Going line by line through the entries below, note each one with "computer", then report how many there are and nothing else.

----

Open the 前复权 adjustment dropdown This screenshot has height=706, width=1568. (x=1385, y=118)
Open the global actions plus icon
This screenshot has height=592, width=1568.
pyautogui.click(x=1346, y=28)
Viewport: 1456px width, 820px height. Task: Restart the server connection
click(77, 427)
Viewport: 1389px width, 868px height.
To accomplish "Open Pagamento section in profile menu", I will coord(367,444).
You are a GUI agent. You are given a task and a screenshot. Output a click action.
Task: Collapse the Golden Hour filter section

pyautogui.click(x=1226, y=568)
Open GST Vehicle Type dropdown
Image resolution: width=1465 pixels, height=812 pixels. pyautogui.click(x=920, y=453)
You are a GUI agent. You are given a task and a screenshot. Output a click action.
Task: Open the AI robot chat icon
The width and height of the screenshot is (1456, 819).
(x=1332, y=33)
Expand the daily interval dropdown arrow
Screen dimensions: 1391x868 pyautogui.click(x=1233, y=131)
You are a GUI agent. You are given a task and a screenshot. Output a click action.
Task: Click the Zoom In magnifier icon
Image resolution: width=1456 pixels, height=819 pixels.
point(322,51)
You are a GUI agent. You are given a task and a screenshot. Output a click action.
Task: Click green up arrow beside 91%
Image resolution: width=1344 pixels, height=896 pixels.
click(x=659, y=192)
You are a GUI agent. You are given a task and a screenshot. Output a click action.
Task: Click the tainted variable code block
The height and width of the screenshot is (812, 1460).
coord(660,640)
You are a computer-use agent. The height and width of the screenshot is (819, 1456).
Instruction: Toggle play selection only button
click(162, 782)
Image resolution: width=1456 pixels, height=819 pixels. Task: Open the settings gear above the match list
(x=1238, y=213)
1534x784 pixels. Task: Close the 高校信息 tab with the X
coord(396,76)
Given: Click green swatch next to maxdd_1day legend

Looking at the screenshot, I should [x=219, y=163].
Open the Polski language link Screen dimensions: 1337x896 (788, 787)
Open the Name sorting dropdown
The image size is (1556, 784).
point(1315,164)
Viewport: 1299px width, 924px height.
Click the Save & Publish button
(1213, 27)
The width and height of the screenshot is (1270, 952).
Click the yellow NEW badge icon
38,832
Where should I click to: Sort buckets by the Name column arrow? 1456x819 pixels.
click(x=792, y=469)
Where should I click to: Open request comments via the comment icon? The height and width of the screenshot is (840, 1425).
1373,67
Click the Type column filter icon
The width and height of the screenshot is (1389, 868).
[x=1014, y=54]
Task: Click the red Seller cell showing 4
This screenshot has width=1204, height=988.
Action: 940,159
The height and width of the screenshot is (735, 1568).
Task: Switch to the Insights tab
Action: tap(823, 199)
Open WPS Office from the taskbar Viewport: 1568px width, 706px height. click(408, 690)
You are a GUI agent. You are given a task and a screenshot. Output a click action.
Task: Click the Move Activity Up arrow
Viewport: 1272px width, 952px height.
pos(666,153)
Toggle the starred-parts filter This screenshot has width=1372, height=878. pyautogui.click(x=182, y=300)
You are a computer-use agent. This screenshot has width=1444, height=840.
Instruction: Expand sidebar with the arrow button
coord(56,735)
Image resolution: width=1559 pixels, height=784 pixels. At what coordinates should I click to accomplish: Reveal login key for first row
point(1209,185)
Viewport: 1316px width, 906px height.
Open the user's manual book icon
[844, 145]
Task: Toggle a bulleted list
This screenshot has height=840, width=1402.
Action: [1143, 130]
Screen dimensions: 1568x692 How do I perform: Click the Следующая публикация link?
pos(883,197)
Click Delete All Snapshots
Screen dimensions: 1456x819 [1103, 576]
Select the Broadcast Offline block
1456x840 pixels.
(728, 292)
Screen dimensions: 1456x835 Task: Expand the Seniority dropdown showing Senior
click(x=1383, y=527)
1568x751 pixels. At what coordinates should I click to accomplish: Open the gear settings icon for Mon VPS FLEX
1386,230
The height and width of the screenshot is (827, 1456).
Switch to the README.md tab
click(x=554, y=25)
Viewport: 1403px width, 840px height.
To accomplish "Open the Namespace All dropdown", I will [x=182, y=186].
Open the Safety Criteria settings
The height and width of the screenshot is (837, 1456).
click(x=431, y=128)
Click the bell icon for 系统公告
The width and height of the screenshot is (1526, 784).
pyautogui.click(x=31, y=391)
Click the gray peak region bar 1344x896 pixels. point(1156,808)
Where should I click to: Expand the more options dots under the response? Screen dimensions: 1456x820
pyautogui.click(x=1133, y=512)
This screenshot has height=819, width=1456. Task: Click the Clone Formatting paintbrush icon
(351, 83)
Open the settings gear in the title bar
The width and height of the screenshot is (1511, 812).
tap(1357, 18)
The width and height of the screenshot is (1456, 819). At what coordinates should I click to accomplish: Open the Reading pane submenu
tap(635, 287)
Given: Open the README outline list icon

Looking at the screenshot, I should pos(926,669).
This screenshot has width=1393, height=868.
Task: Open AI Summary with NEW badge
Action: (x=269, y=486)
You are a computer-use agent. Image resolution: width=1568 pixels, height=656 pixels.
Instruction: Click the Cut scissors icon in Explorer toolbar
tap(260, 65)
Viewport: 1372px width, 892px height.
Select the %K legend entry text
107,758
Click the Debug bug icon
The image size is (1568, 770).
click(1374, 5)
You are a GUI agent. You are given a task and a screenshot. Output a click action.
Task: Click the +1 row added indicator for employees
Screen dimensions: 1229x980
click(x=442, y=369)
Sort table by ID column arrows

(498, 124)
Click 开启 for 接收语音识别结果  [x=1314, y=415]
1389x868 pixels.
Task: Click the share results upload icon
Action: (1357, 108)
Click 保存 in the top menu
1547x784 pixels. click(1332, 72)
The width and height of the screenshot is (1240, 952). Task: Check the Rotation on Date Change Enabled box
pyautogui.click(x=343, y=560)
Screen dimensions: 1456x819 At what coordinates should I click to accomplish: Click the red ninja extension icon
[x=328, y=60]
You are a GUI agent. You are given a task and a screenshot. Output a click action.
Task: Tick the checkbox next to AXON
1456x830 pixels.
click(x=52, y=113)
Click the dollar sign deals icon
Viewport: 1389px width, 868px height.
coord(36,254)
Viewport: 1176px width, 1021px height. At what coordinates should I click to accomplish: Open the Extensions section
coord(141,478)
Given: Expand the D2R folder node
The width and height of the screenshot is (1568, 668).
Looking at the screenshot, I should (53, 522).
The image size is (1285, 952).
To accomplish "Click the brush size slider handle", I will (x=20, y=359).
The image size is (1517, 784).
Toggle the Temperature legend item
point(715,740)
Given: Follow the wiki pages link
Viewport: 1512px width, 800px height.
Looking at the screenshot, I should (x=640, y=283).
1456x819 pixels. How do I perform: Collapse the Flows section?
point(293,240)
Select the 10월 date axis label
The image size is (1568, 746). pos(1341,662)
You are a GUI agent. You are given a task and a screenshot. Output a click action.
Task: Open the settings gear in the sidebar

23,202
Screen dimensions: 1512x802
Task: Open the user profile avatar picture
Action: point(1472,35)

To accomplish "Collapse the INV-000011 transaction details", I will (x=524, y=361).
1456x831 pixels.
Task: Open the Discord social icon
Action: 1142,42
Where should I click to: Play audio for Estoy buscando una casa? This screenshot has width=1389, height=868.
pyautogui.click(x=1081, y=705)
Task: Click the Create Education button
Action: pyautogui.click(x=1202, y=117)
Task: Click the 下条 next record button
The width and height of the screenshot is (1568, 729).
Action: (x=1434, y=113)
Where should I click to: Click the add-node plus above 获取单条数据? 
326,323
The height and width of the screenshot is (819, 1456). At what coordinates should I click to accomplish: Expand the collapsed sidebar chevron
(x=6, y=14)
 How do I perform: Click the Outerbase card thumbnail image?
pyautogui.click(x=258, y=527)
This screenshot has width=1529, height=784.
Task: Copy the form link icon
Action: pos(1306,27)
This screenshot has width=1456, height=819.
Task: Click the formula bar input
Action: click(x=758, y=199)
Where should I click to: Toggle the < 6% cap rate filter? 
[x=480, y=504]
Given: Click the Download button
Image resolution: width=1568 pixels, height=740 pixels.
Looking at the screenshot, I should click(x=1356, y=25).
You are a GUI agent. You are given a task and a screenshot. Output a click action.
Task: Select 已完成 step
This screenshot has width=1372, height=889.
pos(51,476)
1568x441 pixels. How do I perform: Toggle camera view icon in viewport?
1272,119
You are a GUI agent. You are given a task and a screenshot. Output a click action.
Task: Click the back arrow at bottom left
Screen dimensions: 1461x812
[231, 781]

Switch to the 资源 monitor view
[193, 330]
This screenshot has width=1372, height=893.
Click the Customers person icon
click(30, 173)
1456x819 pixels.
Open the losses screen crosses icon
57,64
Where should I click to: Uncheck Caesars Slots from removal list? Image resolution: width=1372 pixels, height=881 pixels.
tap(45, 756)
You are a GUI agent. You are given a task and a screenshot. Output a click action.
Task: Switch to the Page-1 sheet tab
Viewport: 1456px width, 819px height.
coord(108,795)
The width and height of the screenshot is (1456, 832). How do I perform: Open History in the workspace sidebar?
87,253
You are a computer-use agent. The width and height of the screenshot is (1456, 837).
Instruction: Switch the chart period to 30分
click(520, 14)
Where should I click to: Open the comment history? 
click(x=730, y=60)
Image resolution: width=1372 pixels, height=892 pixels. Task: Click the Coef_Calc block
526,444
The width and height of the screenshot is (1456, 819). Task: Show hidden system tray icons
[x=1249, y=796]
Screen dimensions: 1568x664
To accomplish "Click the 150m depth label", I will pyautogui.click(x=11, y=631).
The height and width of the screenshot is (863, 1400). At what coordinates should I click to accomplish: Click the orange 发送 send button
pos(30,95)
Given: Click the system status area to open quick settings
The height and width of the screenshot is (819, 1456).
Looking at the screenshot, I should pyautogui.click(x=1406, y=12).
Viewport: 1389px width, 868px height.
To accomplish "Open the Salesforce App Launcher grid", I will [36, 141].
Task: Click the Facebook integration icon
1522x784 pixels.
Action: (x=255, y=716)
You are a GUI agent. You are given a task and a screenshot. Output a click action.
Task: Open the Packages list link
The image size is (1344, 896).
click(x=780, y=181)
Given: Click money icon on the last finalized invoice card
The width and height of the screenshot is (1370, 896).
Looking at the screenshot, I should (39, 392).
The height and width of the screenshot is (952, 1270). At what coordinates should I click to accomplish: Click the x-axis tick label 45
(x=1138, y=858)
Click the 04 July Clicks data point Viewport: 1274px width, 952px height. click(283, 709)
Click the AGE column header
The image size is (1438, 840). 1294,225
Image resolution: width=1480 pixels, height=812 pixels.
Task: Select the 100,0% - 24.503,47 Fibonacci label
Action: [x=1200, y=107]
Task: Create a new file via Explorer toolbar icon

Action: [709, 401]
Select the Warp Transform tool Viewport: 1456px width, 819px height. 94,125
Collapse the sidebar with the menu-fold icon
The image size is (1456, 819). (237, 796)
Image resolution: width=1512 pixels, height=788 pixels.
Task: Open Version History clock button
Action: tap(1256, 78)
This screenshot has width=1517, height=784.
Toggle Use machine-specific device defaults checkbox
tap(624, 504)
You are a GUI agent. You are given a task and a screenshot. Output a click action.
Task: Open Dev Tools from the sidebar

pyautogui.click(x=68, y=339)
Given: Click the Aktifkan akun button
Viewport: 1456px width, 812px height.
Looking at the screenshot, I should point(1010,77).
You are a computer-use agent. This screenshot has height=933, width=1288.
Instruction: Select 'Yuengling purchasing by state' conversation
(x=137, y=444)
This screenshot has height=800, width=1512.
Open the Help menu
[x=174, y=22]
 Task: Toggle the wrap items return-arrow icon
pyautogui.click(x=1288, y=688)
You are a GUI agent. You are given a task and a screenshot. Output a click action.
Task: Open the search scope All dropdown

----

### [THE ANSWER]
5